Pom-pom, cloches, douche froide et vin chaud

A cette époque de l'année, la deuxième ville la plus haute de France (800m) est habituée à la neige et aux matchs reportés. A l'entrée de Pontarlier, une immense affiche rappelle que plus qu'Edgar Faure ou Micka Isabey, cette ville est avant tout celle de Vincent Defrasne. Mais en ce samedi de Coupe de France, ce sera seulement pluie et brouillard. Les Pontissaliens s'amassent tout autour du stade, derrière les panneaux-sponsors de la FFF. Sur un mur du complexe, le club se félicite de son partenariat avec l'ASSE. A la sortie du tunnel qui mène aux vestiaires, huit membres de l'équipe féminine attendent les joueurs avec pompons et haie d'honneur. Comme à la Bombonera, mais sans les strings. Dans la tribune, une banderole « Allez les Bleus » et un petit tifo accueillent les 22 acteurs. Les cloches sonnent. La fête peut commencer.

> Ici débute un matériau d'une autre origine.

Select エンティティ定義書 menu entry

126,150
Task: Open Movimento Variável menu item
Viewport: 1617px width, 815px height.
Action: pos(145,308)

Face à Nicolas Seube et ses copains, le CAP se présente avec un petit gardien, un défenseur central au ventre imposant, un sosie de Kim Kallstrom à la récupération, un 10 poids plume et - quand même- un très bon numéro 9. Jean-Luc Courtet, l’entraîneur local, ancien attaquant de l'AJA, avait insisté sur l'importance de ne pas être mené au score rapidement. 6e minute, ouverture du score de Ngolo Kanté pour le Stade Malherbe. Bon. « C'est la douche froide » , ironise un supporter, alors que la pluie ne cesse de tomber. Mais les amateurs ne s'effondrent pas. Au contraire, ils se rebiffent, envoient centre sur centre dans la boite et emmerdent sacrément la défense normande. Il faut quand même deux miracles, un poteau et un sauvetage in extremis du dos, pour que la bande à Garande et Caveglia ne fasse pas le break. Sous la tribune, le match intéresse moins que la bière à 2 euros de la buvette. Les faces d'une dizaine de bonhommes en survêt du club rougissent au fur et à mesure que la partie avance, et l'accent local se fait sentir. « Mais c'est oùùù Caen d'abôrd ? » , chambre-t-on.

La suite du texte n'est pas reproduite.